WHAT YOU SHOULD DO:
Rewrite the data below with "click action" changed to "tap action" and everything else left as is. Leave the pictures out of your answer.

[Pointing data for screenshots and pages]
* start *

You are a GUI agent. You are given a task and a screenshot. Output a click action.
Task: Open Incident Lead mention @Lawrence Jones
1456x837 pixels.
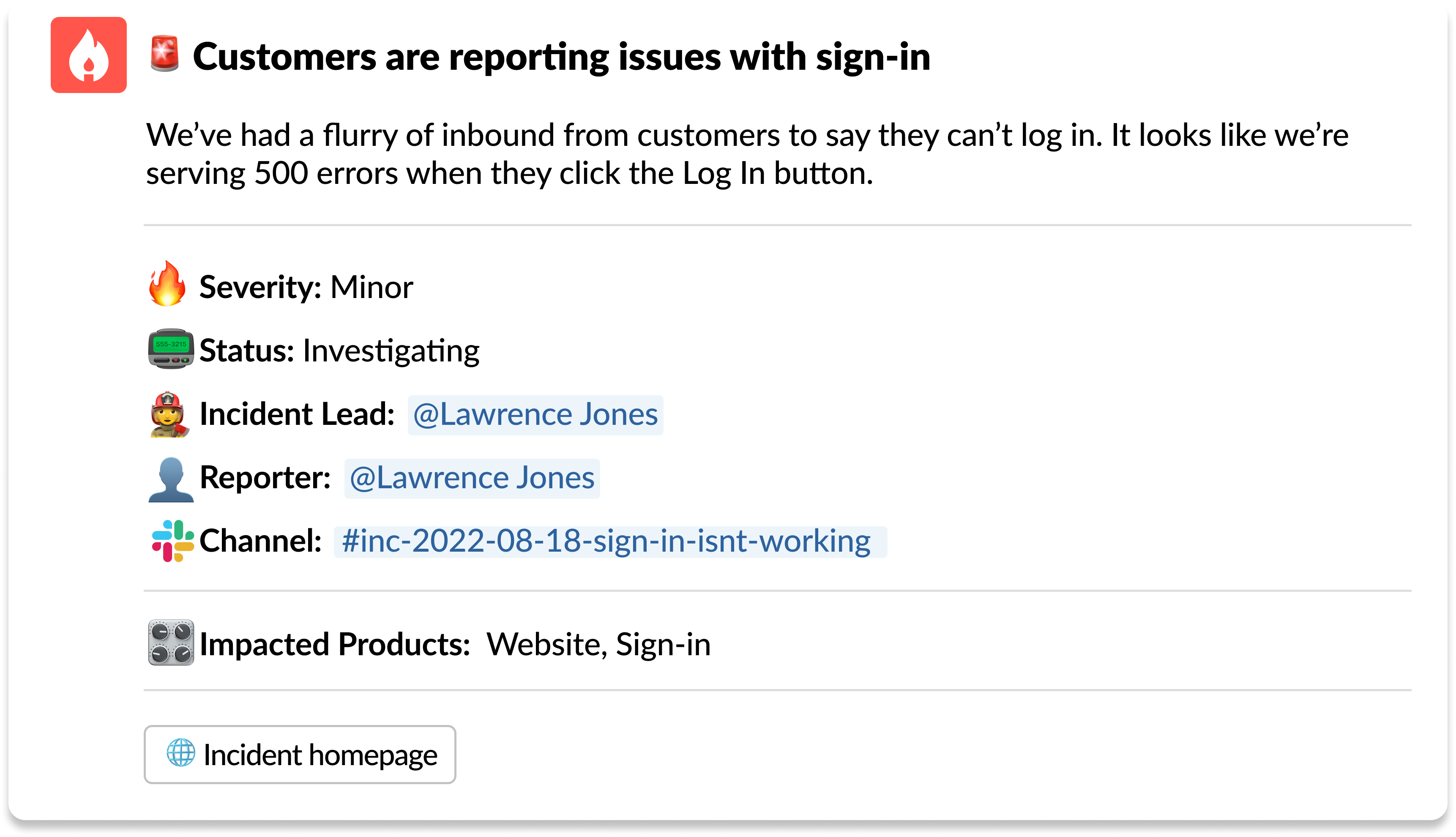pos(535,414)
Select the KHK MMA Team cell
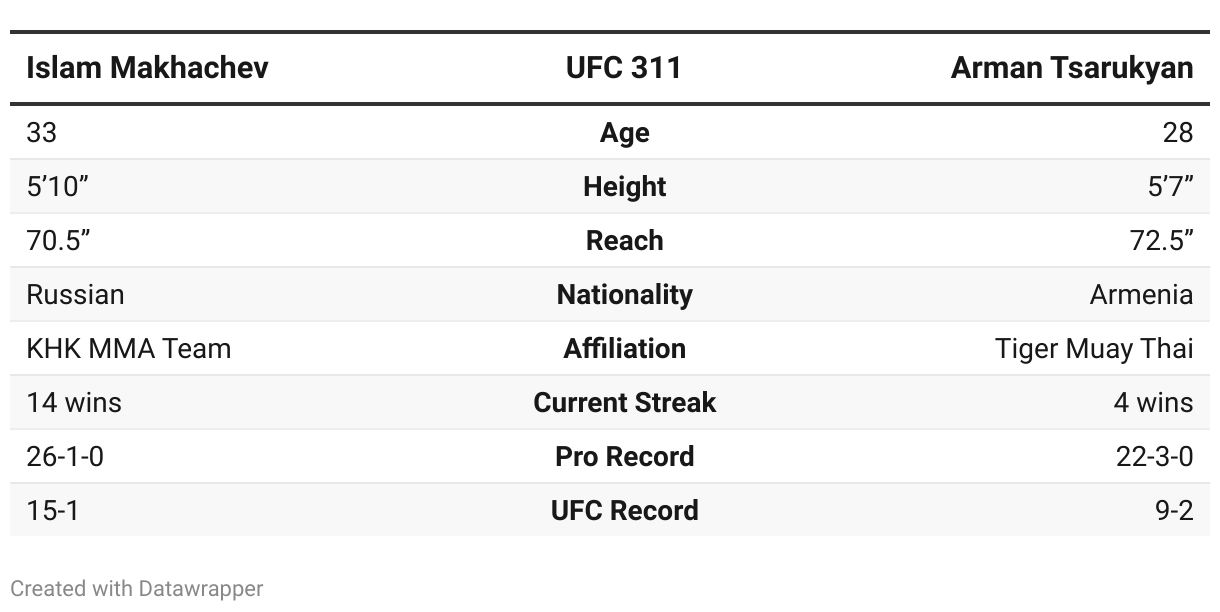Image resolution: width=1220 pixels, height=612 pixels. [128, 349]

* end *

EXERCISE ANSWER:
You are a GUI agent. You are given a task and a screenshot. Output a tap action.
Task: Open Incident Lead mention @Lawrence Jones
1456x837 pixels.
pos(535,414)
Select the KHK MMA Team cell
Image resolution: width=1220 pixels, height=612 pixels. [128, 349]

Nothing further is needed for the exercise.